#### [Supplied entries]
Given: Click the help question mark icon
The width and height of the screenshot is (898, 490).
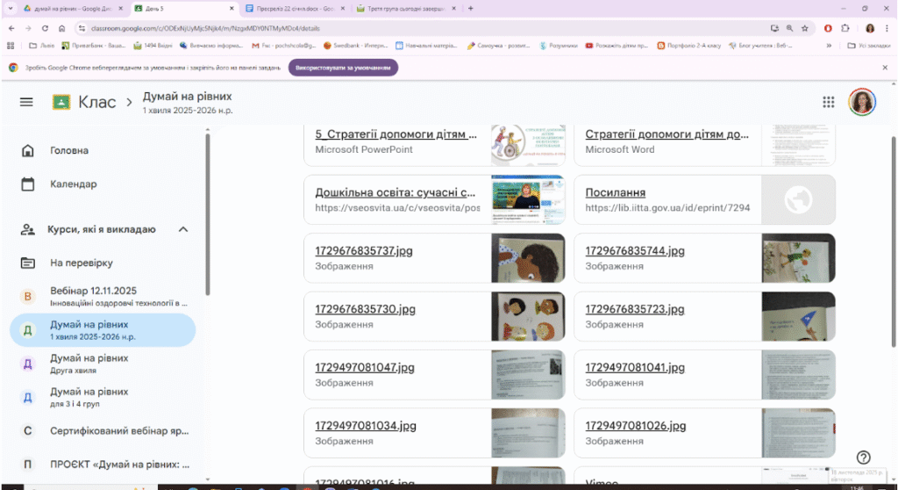Looking at the screenshot, I should click(x=863, y=458).
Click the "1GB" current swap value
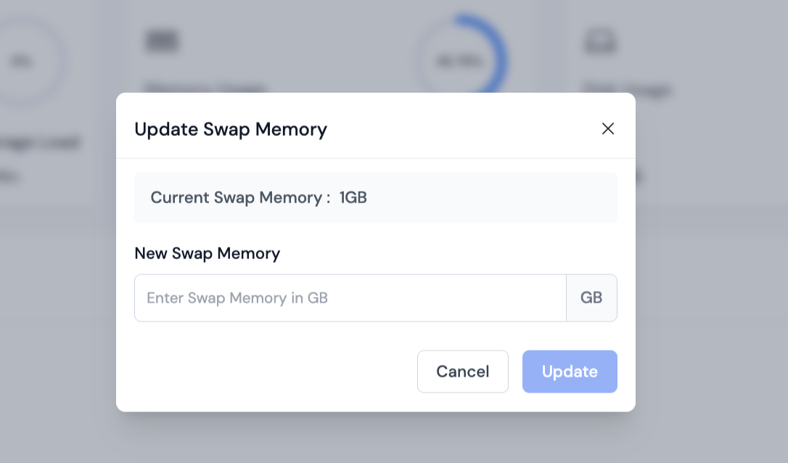 point(353,197)
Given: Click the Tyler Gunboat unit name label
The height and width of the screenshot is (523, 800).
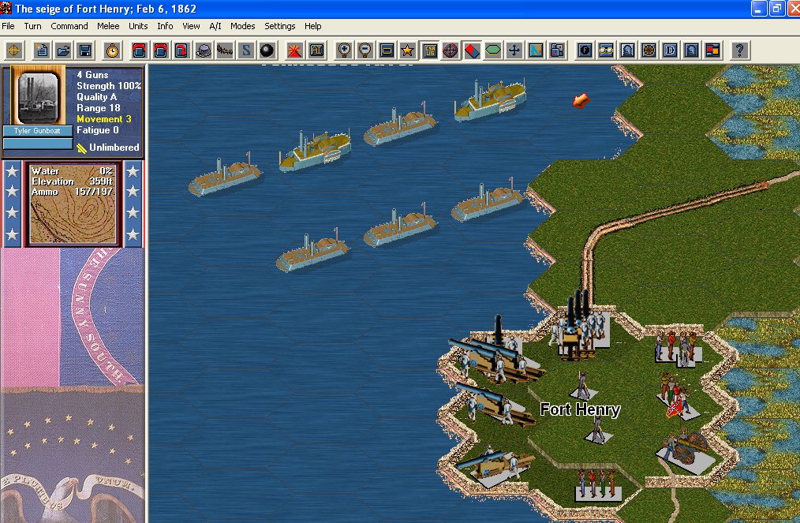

#### [Your assignment]
Count the lines in the data where "Given" occurs. Report the number only.

#### [Answer]
2